**EXCERPTED TEXT:**
════════════════
Bug #3741

Snapshot revert stops working after some iterations

Added by Joaquin Rinaudo over 6 years ago. Updated about 6 years ago.

Status:ClosedStart date:04/08/2015
Priority:NoneDue date:
Assignee:-% Done:

0%

Category:Drivers - VM
Target version:Release 4.14
Resolution:worksforme Pull request:
Affected Versions:OpenNebula 4.10

Description

Hi, i'm running ONE 4.10.2. I have a VM with a qcow2 image that is running a job every 5 minutes. After finishing it, the VM is restored to a saved snapshot. For some reason, after a couple of iterations of reverting the snapshot, I get an error of the sort:

Wed Apr 8 11:27:24 2015 [Z0][VMM][I]: VM Snapshot successfully created.
Wed Apr 8 11:28:19 2015 [Z0][VMM][I]: VM Snapshot successfully reverted.
Wed Apr 8 11:29:15 2015 [Z0][VMM][I]: VM Snapshot successfully reverted.
Wed Apr 8 11:30:08 2015 [Z0][VMM][I]: VM Snapshot successfully reverted.
Wed Apr 8 11:31:04 2015 [Z0][VMM][I]: VM Snapshot successfully reverted.
Wed Apr 8 11:32:00 2015 [Z0][VMM][I]: VM Snapshot successfully reverted.
Wed Apr 8 11:32:56 2015 [Z0][VMM][I]: VM Snapshot successfully reverted.
Wed Apr 8 11:33:49 2015 [Z0][VMM][I]: VM Snapshot successfully reverted.
Wed Apr 8 11:34:45 2015 [Z0][VMM][I]: VM Snapshot successfully reverted.
Wed Apr 8 11:34:45 2015 [Z0][VMM][I]: VM running but monitor state is POWEROFF
Wed Apr 8 11:34:45 2015 [Z0][DiM][I]: New VM state is POWEROFF
Wed Apr 8 11:35:35 2015 [Z0][VMM][I]: VM found again, state is RUNNING
Wed Apr 8 11:35:35 2015 [Z0][LCM][I]: New VM state is RUNNING

When this happens, the snapshot is lost (because VM state was changed).
════════════════
**DATASET ROWS:**
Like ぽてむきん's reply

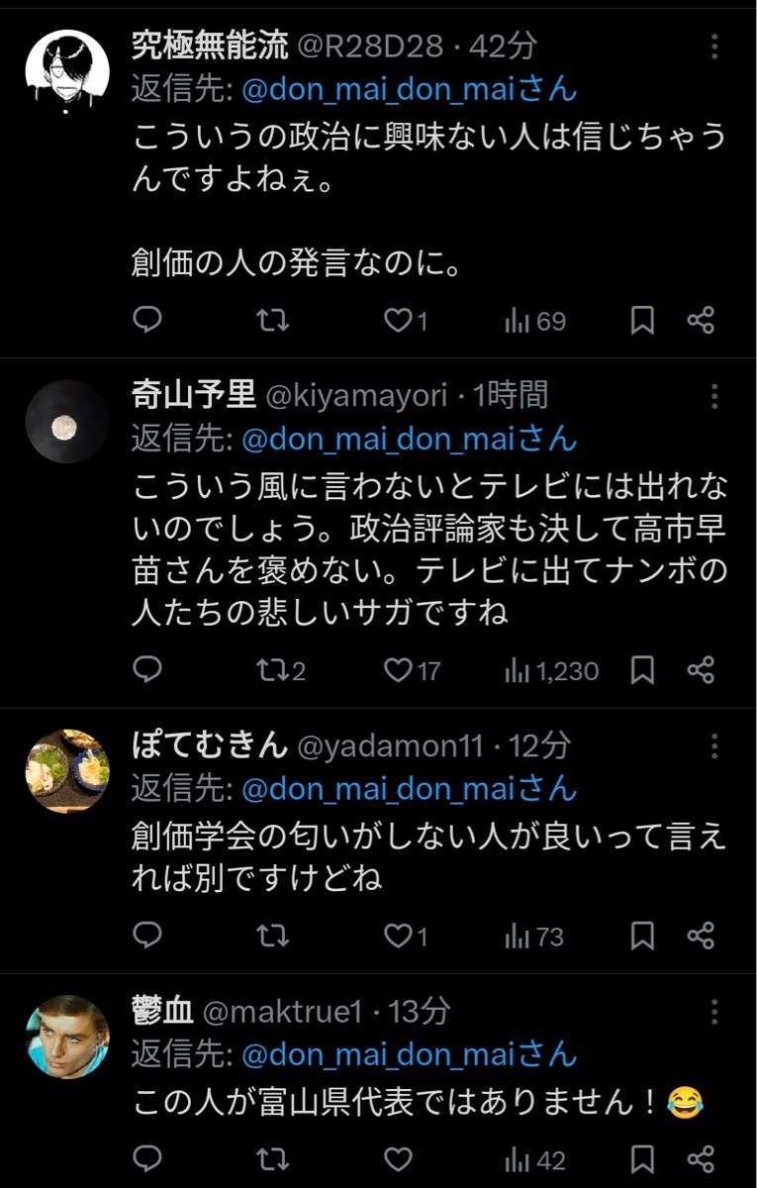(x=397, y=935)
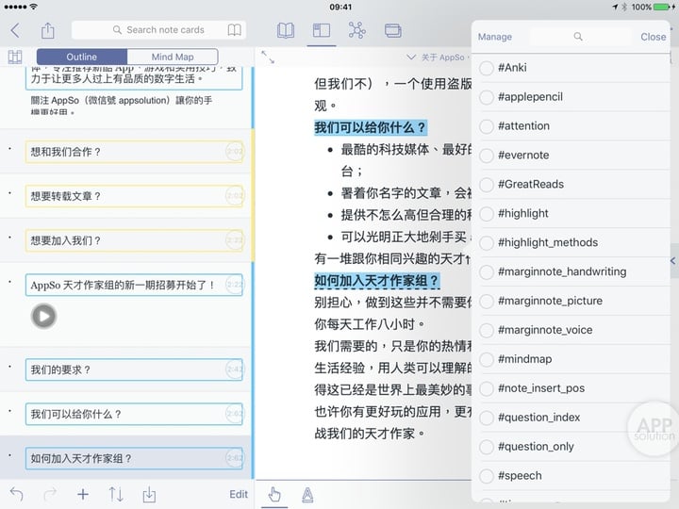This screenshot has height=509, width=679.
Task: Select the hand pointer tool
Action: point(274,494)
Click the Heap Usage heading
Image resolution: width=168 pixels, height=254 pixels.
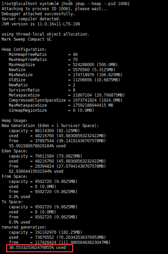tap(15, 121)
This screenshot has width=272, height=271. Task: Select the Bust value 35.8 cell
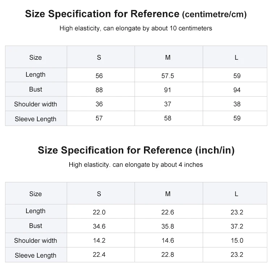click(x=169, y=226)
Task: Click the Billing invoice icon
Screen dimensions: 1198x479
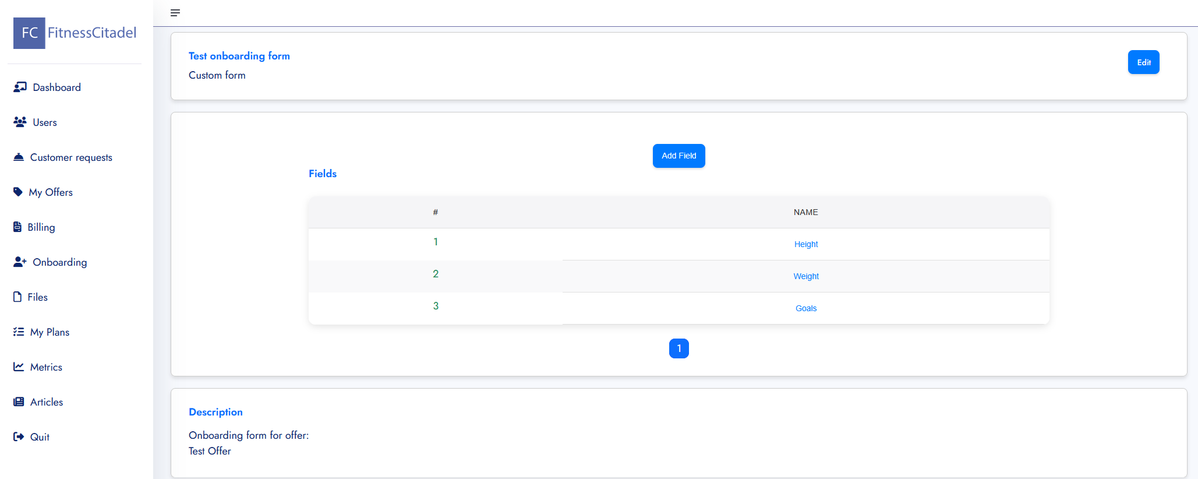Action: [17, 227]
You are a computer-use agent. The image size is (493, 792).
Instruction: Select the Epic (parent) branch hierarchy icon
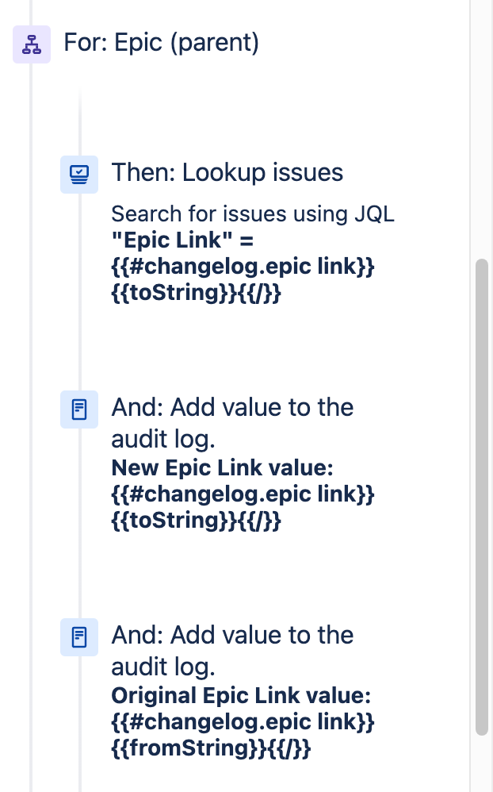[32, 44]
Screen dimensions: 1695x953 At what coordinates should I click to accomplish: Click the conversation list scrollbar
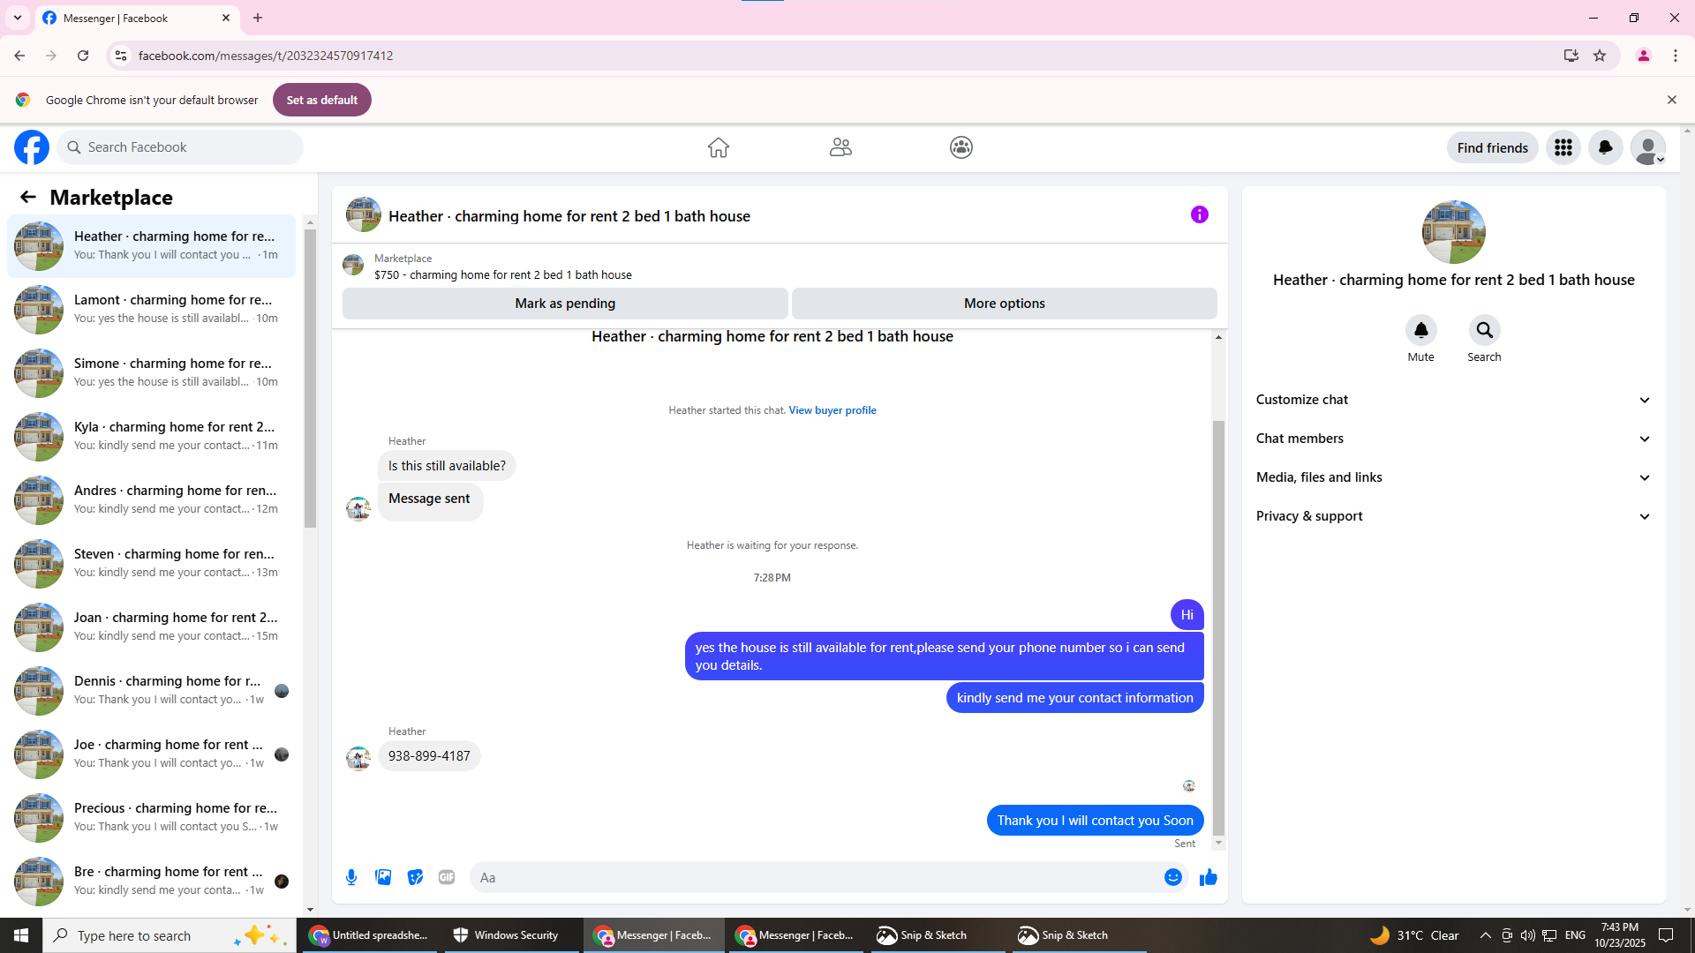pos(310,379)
════════════════
**WRITTEN PROBLEM:** Write the next part of the bug report about snapshot reverts that stop working, picking up right after its final sentence.

**RESPONSE FOR THIS EXERCISE:**
Regards,
Joaquín


Related issues

Related to Bug #3740: VM snapshots not visible after powercycle (poweroff / res... Closed 04/08/2015

History

#1 Updated by Ruben S. Montero over 6 years ago

  • Related to Bug #3740: VM snapshots not visible after powercycle (poweroff / resume) added

#2 Updated by Ruben S. Montero over 6 years ago

Hi Joaquin

It seems that the monitor probe sends information while the VM is snapshoting... oned then assumes it's been powered off and clears the snapshots in its internal data. When the VM is found again it's moved to running but the snapshots are gone.

This will be solved by preserving snapshots during a powercycle, till then try to tune the timing of the action and the monitoring cycle (although playing with timing in a distributed system is not a good idea...).

Alternatively we can take a look to the monitor probe to report the VM as active while snapsotting.

Thanks

#3 Updated by Ruben S. Montero over 6 years ago

  • Category set to Drivers - VM
  • Status changed from Pending to New
  • Target version set to Release 4.14

#4 Updated by Joaquin Rinaudo over 6 years ago

Hi, can the alternative solution of reporting the VM as active when snapshoting be implemented before the 4.14 release?
Unfortunately, tuning the timing of the action isn't possible since the idea is to revert as soon as the job has finished (and the job duration is different in each run). I can try including dead waiting times to even out the jobs to be able to sync to the monitoring cycle but it's not a great solution performance wise.

Thanks

#5 Updated by Ruben S. Montero about 6 years ago

Joaquin Rinaudo wrote:

Hi, can the alternative solution of reporting the VM as active when snapshoting be implemented before the 4.14 release?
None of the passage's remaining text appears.